VORLIEGENDER TEXT:
<<<<

Prof. Ryan C. Cordell AvH Senior Fellow am ADA
Im Rahmen eines AvH Senior Fellowship ist Prof. Ryan Cordell (The University of Illinois Urbana-Champaign) Gastprofessor am ADA
News vom 15.06.2023
Prof. Ryan Cordell (The University of Illinois Urbana-Champaign) als Alexander von Humboldt Senior Fellow am Ada Lovelace Center for Digital Humanities
Ryan Cordell, PhD., Professor für Information Science und English an der University of Illinois Urbana-Champaign hat im Juni 2023 ein 18 Montatiges Senoir Fellowship am Ada Lovelace Center der Freien Universität angetreten. In 3 Etappen wird Prof. Cordell in den Jahren 2023 | 2024 | 2025 am ADA forschen und wirken. Zum feierlichen Start seines Fellowships, hielt er am 08.06. eine erste Library Lecture zum Thema "Towards a Bibliography for AI Systems". Wir begrüßen Prof. Cordell herzlich und freuen uns auf die Zusammenarbeit!

>>>>

AUFGABEN:
**A)** Zu welchem Thema hielt Prof. Cordell laut der Meldung über sein Fellowship am ADA seine erste Library Lecture?
**B)** Schreiben Sie die Meldung über Prof. Cordells Fellowship am ADA nach ihrem letzten Satz weiter.
Das Material stammt aus einer anderen Quelle als der Text.

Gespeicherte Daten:

<<<<

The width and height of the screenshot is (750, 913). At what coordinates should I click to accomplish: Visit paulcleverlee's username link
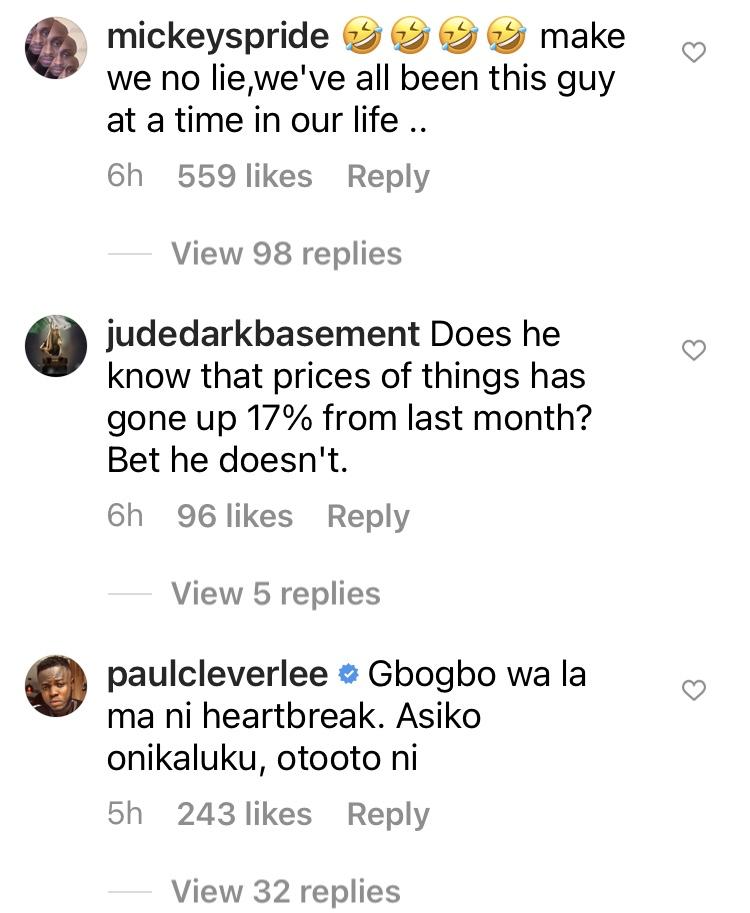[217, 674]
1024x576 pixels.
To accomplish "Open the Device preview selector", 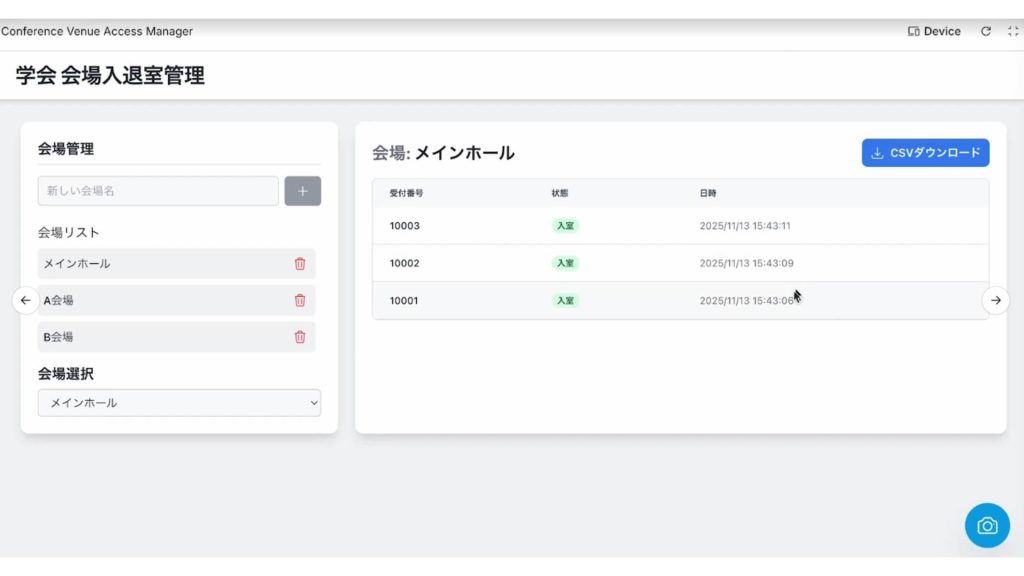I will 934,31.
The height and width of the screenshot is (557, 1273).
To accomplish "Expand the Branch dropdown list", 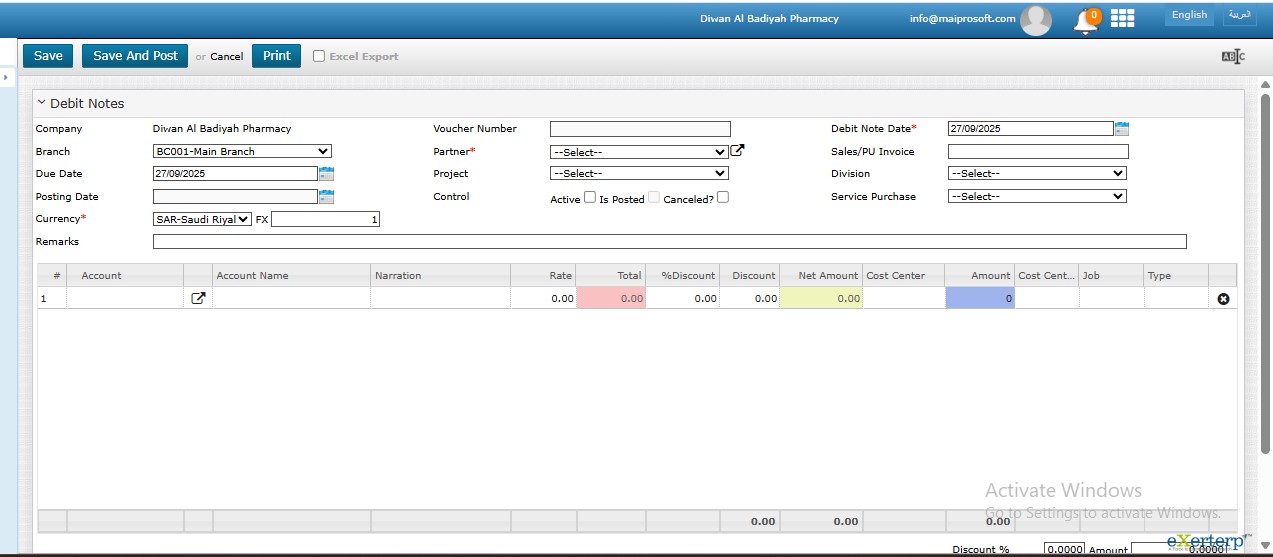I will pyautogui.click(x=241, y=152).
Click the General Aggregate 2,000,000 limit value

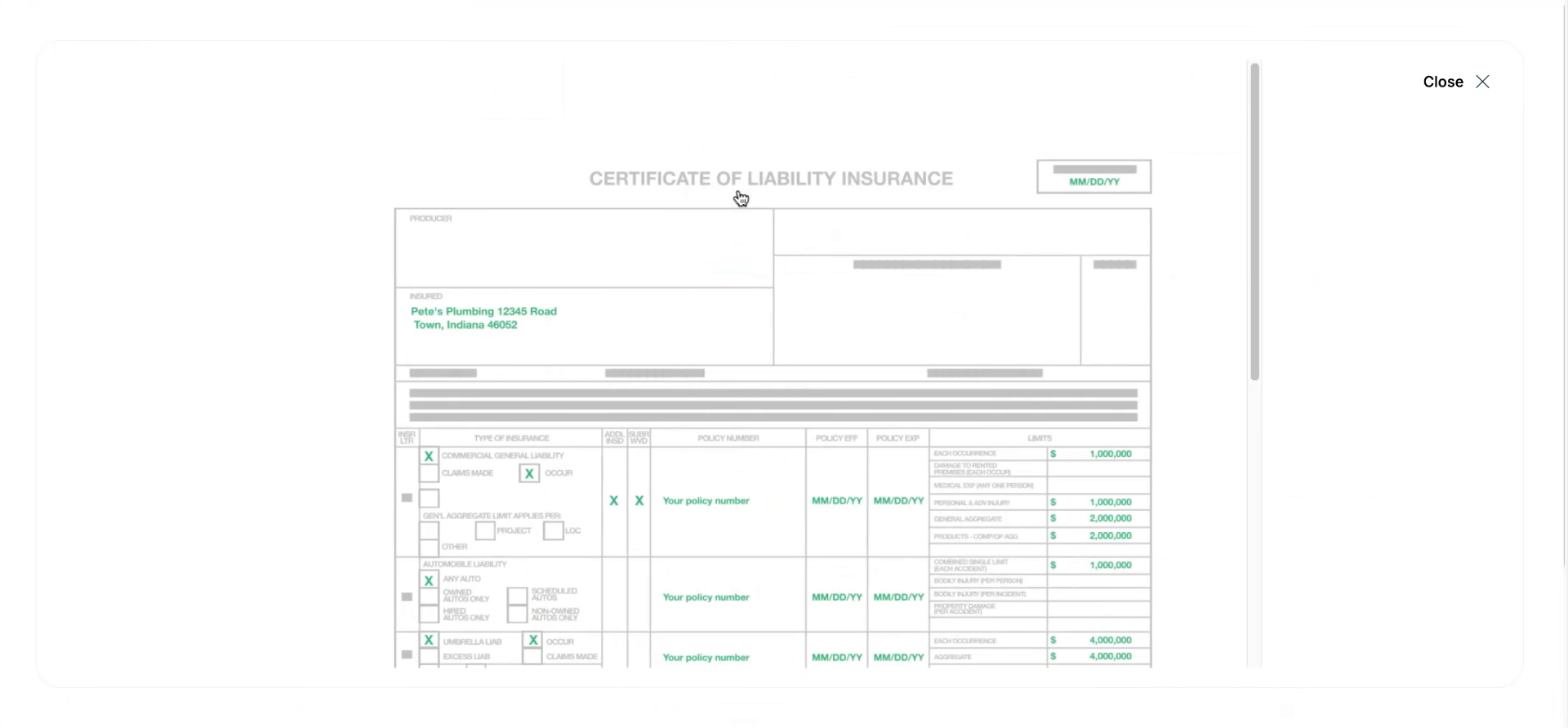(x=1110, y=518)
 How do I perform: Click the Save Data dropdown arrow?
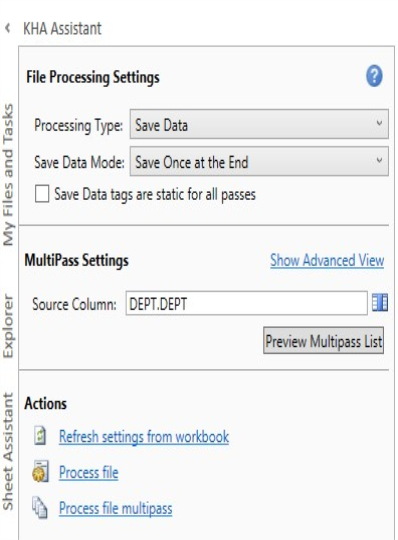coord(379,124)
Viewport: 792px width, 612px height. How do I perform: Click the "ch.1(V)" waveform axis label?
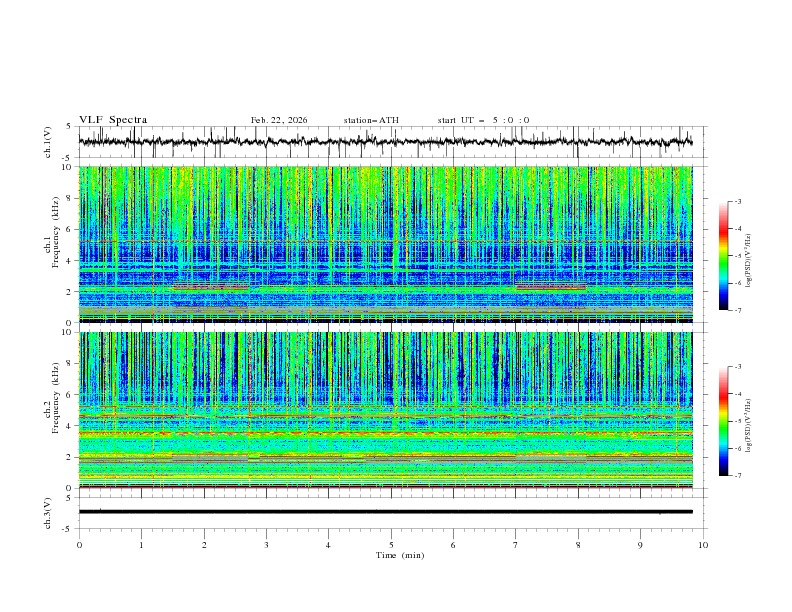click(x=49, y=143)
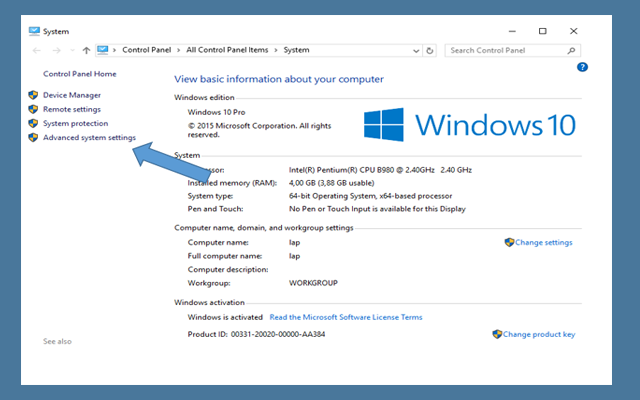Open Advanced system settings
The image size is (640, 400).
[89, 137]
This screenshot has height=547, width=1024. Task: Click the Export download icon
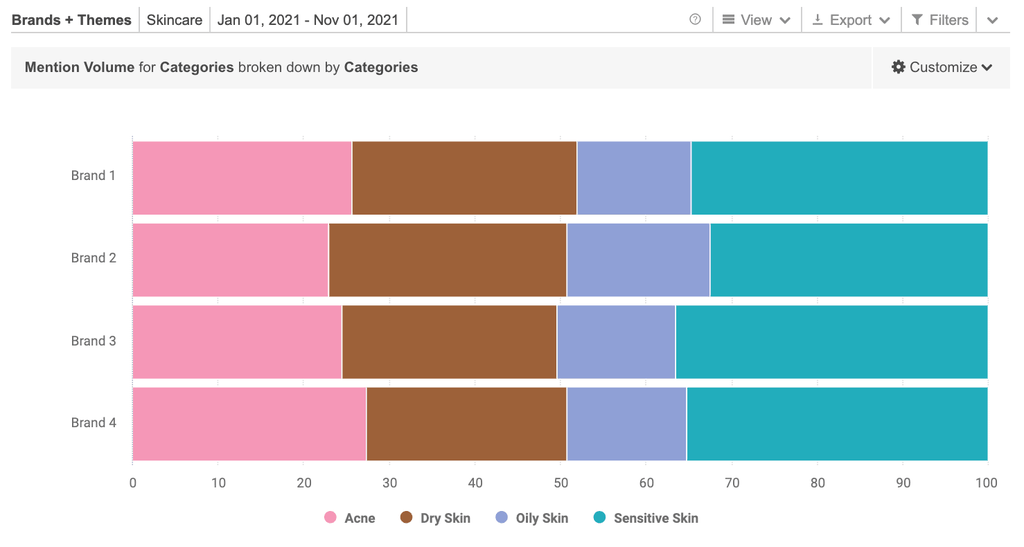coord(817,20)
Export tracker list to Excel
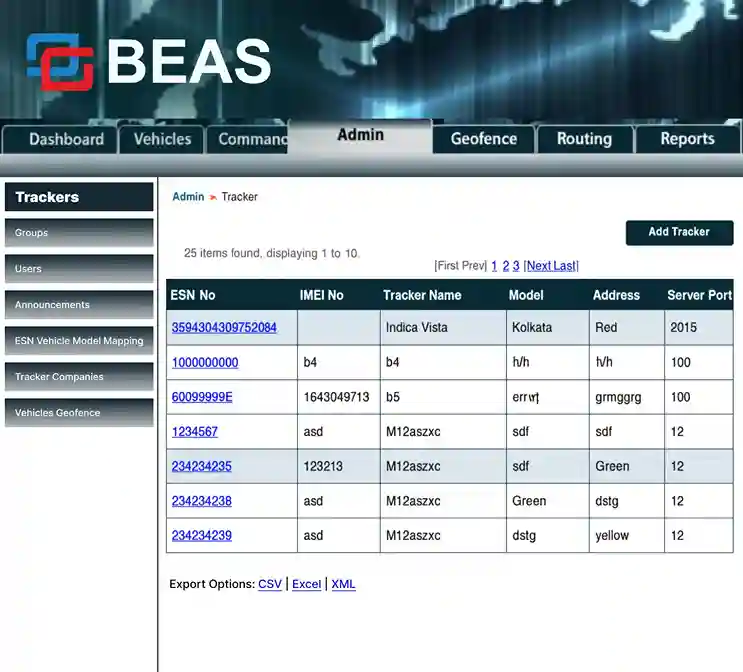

>>>>

LÖSUNGEN:
**A)** Zum Thema "Towards a Bibliography for AI Systems".

**B)**
Library Lecture: Towards a Bibliography for AI Systems
Zeit & Ort
08.06.2023 | 16:00 c.t. - 18:00
Hörsaal D / HFB
Garystr. 35-37 /
Henry-Ford-Bau
Abstract: To date, much bibliographic study of digital textuality has focused on the materiality of computation—forensic studies of the hard drive's textual inscriptions, for example, or vertical analysis of the layered software and hardware of a single ebook. Less clear, however, is how such approaches might apply to the texts generated by a large language model (LLM) such as ChatGPT. While the data for LLMs exists somewhere, that existence is far more diffuse, abstract, and distributed than that of a discrete digital document or bound set of files. Is the textual data undergirding an LLM inscribed in any single place to which we could point, in the way that bibliographers point to a particular witness of a particular state of a particular edition of a particular book, or does this new medium require a more capacious bibliographical approach? The "black box" constructed by the corporate owners of popular LLMs further obfuscates bibliographical investigations, forcing researchers to speculate about material realities through indirect clues rather than through direct experience of material substrates.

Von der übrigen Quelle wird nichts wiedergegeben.